Write out, word for word, the part of the listing below that opens with the line containing "Instruction: Open the Background" and closes with the line containing "has width=490, height=313.", keeping both of those lines and adding no others.
○ ○ ○ ○ ○
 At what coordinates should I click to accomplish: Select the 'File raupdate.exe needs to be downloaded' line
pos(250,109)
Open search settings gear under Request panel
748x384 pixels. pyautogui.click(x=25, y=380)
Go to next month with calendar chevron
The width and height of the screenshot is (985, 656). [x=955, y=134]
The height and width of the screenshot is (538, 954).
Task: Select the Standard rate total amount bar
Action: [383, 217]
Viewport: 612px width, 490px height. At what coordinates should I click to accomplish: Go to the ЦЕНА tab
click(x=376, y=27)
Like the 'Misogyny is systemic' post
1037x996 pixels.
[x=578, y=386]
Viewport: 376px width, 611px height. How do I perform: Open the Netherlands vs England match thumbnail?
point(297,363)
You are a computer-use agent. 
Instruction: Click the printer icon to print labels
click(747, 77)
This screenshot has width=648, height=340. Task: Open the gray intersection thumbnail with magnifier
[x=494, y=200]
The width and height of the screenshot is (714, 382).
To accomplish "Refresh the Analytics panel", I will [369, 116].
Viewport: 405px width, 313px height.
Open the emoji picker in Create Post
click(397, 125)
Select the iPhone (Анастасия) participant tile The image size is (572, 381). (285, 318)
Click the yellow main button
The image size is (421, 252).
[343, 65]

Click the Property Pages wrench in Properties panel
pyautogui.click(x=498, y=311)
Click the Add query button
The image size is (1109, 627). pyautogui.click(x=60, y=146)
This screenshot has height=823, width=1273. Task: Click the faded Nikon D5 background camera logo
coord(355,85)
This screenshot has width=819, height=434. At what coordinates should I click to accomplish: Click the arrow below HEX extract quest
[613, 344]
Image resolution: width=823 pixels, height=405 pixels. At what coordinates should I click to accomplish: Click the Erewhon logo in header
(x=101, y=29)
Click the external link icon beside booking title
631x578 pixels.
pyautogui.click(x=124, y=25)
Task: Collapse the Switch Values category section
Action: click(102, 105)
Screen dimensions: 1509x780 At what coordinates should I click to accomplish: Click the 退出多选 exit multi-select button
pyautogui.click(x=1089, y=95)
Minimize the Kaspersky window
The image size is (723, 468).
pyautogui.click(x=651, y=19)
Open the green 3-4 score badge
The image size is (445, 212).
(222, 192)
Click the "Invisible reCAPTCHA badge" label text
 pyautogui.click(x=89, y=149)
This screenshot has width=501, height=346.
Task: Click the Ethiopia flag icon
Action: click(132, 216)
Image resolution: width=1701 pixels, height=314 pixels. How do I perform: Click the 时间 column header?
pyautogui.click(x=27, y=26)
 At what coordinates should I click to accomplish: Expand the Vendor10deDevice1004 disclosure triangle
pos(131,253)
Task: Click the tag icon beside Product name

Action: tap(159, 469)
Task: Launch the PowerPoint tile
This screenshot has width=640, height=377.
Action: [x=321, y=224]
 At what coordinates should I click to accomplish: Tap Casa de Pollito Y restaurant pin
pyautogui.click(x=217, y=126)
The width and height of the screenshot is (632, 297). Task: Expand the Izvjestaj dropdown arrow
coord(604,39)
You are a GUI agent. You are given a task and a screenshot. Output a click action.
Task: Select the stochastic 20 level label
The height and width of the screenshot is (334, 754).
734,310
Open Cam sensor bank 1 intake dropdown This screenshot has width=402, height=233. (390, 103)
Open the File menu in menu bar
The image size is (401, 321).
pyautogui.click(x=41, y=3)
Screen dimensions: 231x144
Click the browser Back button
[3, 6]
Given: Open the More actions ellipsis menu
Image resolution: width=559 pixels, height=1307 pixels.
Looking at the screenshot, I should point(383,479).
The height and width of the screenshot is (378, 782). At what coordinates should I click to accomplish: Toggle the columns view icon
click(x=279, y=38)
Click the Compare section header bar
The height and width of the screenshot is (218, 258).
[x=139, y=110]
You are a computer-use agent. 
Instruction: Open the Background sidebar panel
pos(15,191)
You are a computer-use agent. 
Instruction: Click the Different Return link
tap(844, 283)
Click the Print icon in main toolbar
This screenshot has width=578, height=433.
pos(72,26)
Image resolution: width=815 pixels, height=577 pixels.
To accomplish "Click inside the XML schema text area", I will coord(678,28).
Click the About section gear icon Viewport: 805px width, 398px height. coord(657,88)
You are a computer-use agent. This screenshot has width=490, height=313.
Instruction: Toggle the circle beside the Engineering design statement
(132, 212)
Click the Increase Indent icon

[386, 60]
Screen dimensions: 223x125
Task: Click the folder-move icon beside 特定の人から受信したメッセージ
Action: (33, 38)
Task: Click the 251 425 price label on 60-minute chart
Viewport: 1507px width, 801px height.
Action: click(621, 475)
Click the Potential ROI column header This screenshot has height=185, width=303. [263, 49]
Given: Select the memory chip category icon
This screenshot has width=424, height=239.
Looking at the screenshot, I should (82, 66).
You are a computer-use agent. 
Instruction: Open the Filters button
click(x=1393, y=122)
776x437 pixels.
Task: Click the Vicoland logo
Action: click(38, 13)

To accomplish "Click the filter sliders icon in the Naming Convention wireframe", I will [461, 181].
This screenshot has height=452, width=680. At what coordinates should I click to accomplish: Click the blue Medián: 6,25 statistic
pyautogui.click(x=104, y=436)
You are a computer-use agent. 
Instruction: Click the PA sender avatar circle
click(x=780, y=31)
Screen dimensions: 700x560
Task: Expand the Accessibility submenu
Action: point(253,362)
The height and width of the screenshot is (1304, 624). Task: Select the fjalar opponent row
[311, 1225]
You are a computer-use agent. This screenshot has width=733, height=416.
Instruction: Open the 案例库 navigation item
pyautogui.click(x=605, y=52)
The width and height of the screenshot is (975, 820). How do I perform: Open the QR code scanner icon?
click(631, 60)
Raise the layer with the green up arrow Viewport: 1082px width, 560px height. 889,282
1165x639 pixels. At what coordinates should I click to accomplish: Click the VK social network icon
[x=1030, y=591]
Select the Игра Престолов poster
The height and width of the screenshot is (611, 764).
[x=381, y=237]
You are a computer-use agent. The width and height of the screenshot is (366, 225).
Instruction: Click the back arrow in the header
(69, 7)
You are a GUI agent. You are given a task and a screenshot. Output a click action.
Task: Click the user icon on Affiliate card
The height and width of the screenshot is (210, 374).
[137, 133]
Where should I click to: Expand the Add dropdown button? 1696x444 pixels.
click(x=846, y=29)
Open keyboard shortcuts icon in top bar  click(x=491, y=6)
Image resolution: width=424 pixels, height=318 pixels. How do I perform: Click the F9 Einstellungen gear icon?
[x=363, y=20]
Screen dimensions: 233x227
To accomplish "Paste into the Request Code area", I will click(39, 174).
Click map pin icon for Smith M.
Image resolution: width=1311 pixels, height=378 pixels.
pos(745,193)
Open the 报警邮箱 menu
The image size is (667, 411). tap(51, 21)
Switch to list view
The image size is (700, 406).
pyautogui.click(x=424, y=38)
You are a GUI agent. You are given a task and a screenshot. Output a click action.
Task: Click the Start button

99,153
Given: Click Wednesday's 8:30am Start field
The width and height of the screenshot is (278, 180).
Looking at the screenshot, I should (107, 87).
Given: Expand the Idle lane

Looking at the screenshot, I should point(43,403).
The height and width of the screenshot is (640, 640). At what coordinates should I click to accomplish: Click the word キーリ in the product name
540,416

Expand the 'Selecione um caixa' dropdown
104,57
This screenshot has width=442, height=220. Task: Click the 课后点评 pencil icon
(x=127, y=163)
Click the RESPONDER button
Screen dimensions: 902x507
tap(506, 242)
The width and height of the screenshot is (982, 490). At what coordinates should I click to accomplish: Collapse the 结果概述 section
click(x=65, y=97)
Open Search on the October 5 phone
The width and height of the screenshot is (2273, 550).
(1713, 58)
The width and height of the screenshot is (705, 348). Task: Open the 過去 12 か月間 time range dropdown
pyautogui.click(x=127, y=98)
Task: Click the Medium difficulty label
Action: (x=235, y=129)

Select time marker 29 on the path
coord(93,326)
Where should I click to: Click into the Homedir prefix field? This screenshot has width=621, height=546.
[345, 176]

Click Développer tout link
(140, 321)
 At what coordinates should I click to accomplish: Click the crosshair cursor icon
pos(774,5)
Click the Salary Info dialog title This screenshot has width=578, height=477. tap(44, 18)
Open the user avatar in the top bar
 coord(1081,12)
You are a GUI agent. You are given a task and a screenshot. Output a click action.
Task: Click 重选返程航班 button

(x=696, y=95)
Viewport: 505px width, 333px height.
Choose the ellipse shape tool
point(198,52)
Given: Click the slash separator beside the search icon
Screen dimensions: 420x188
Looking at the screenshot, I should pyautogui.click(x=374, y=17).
○ ○ ○ ○ ○
Result for this exercise
Instruction: Open the Background sidebar panel
pos(15,191)
You are a computer-use agent. 
Instruction: Click the Different Return link
tap(844, 283)
Click the Print icon in main toolbar
This screenshot has width=578, height=433.
pos(72,26)
Image resolution: width=815 pixels, height=577 pixels.
To accomplish "Click inside the XML schema text area", I will coord(678,28).
Click the About section gear icon Viewport: 805px width, 398px height. coord(657,88)
You are a computer-use agent. This screenshot has width=490, height=313.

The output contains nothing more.